WHAT YOU WILL DO: Nothing but the lines from the top of the following entries through the line with "You are a computer-use agent. This" should be printed, exactly as they are.

STUDY MATERIAL:

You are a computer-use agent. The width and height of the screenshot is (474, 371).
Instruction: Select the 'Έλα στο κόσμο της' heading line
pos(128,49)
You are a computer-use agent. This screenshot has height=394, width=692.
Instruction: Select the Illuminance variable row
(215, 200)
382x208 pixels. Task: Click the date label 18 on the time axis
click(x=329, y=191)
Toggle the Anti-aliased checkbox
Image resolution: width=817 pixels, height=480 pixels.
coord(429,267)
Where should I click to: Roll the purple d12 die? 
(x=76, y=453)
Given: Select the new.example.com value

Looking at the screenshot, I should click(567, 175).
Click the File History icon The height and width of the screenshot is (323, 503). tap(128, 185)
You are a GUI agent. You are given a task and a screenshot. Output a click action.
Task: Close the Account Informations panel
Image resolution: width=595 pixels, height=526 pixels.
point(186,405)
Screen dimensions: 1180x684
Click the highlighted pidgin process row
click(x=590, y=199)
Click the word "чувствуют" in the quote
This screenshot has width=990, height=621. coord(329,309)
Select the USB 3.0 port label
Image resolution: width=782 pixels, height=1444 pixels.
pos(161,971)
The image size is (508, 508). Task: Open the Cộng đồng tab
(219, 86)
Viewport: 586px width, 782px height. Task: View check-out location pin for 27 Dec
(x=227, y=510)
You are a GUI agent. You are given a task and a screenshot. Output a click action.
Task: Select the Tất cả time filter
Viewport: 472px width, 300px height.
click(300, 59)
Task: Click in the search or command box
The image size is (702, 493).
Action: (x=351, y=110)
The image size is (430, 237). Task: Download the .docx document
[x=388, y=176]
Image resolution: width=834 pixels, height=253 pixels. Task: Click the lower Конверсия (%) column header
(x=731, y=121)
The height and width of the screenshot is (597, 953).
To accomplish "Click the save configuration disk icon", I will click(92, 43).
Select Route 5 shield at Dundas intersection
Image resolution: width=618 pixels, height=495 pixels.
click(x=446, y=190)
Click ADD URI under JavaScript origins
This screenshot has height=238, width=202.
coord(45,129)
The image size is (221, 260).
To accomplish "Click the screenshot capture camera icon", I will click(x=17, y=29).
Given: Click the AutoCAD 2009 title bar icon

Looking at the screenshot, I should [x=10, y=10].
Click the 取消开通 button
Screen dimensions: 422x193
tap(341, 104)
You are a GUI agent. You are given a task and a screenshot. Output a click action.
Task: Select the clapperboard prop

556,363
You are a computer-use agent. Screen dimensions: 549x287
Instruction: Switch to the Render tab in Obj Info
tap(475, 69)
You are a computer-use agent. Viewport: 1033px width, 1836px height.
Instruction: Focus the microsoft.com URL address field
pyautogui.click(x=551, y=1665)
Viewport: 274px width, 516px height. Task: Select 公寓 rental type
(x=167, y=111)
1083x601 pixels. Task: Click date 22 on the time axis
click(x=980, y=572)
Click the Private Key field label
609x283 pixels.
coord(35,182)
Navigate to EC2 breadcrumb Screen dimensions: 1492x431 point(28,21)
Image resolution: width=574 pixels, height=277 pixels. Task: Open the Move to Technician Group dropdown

ANSWER TO THE PROBLEM:
You are a computer-use agent. The width and height of the screenshot is (474, 371).
Instruction: Select the 'Έλα στο κόσμο της' heading line
pos(128,49)
You are a computer-use agent. This screenshot has height=394, width=692.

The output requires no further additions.